- Excerto da página:

Vox: o que o Chega gostaria de ser
Considerando a proximidade e
influência das eleições em Espanha relativamente ao atual contexto político
português, têm sido realizadas inúmeras análises e comparações sobre potenciais
projetos de poder em ambos os lados da fronteira, nomeadamente as possíveis
alianças PP-Vox e PSD-Chega. As comparações são legitimas, dados os vários
aspetos comuns; contudo, há diferenças a destacar entre os dois casos,
especialmente aquelas que dizem respeito aos “novos partidos” que têm conquistado
poder na Europa. Será que o Vox é o Chega português, ou vice-versa?
O Vox, tal como Chega, pertence
ao universo da ultradireita – casa da extrema-direita e da direita radical,
onde habitam diferentes partidos e organizações: desde extremistas que rejeitam
a democracia e querem subvertê-la usando práticas inconstitucionais e, se
necessário, violentas; até radicais que, apesar de jogarem o jogo democrático, apresentam
uma visão iliberal que se encaminha para formas de democracia direta e
concentração de poder em líderes que clamam serem os representantes do povo
(tipicamente associado à maioria nativa), ungidos com a missão de punir elites
e minorias consideradas antagónicas, bem como recuperar um determinado passado
glorioso.
O partido de Santiago Abascal é
identificado, unanimemente, pela ciência política como habitando o lado radical
da ultradireita. Usando a conceptualização de Cas Mudde, este partido apresenta
as três principais características da direita radical, (muito) resumidas no
parágrafo anterior: o nativismo, o autoritarismo e o populismo. O exercício da
política comparada permite perceber que o Vox tem muitos pontos ideológicos em
comum com o Chega (e, obviamente, com outros partidos europeus de direita
radical). Mas o Vox tem também particularidades presentes e passadas que fazem
do partido um fenómeno diferente do Chega.

- Dados apresentados:
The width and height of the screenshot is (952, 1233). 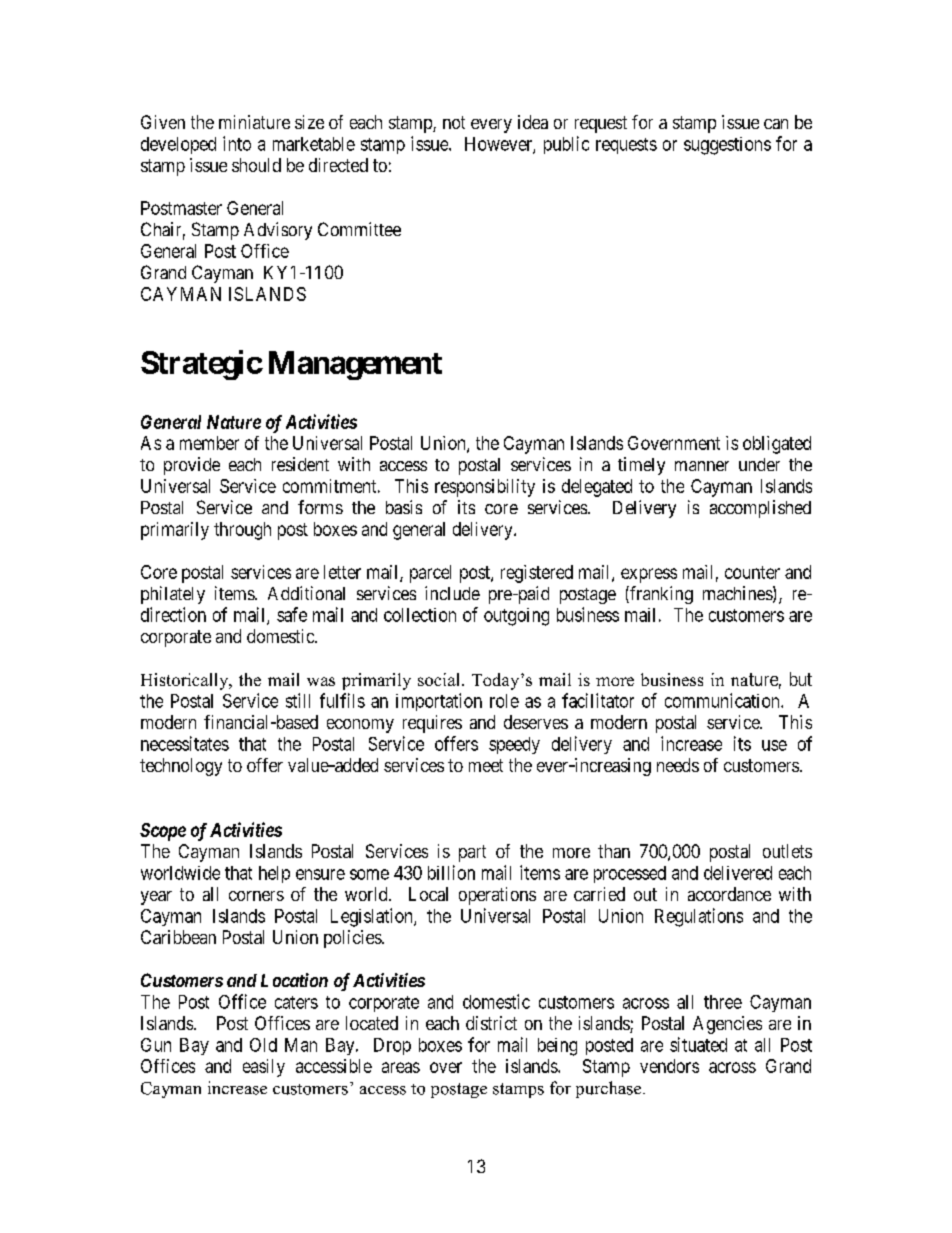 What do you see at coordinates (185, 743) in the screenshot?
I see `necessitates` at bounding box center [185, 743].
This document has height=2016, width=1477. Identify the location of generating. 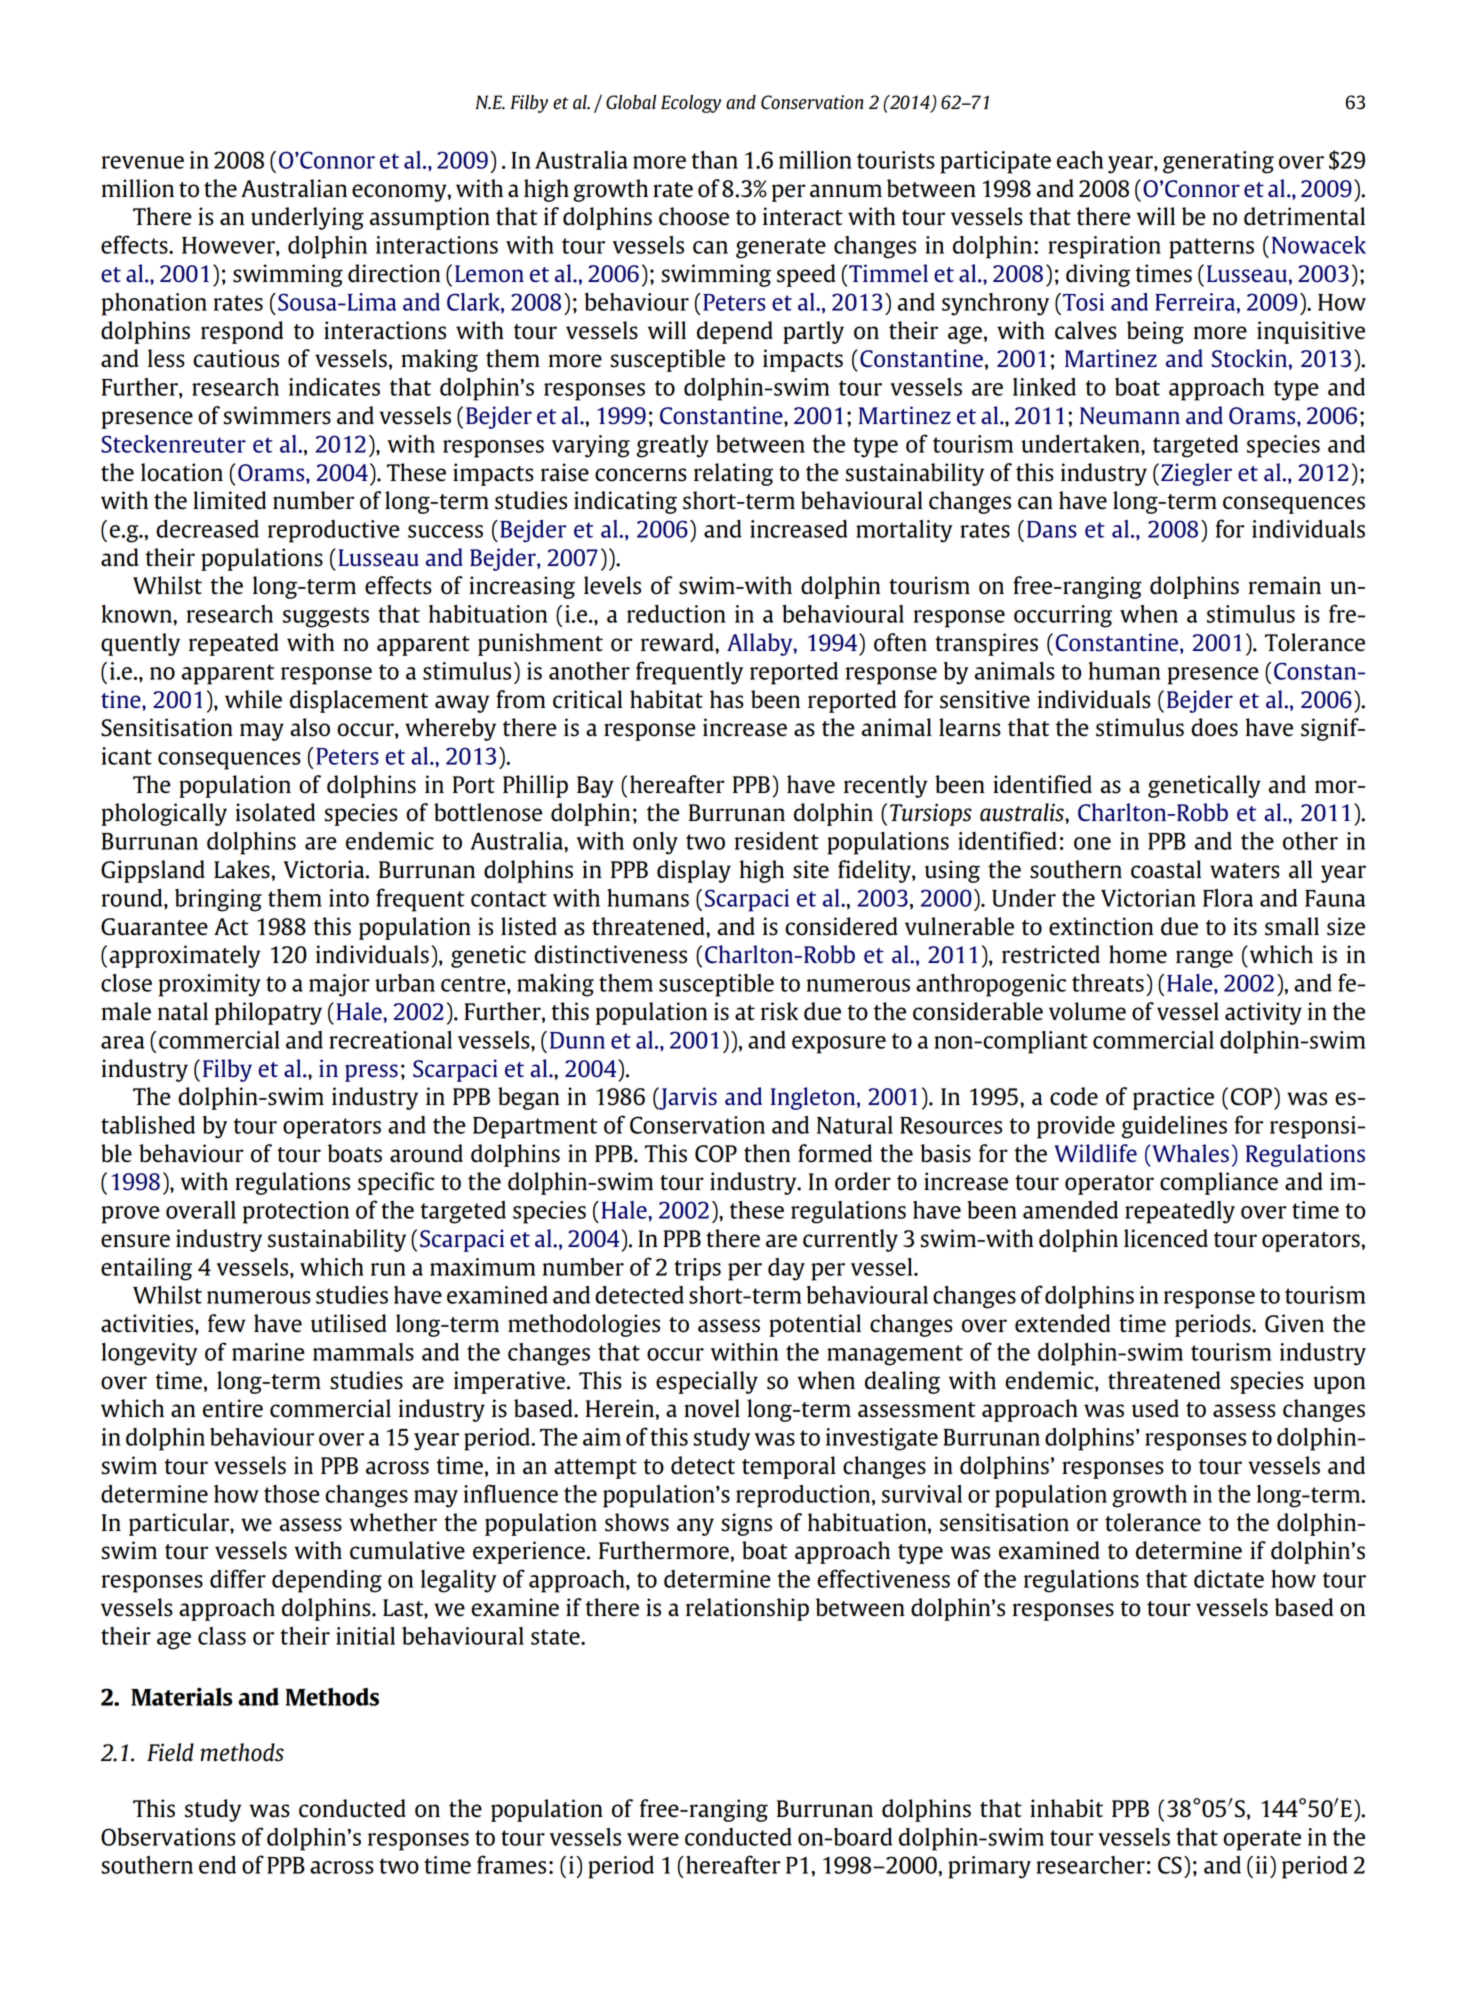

- Exercício escrito: No excerto sobre o Vox e o Chega, que três características da direita radical o Vox apresenta segundo a conceptualização de Cas Mudde? A listagem não tem aqui qualquer papel.

- Resposta ao problema: O nativismo, o autoritarismo e o populismo.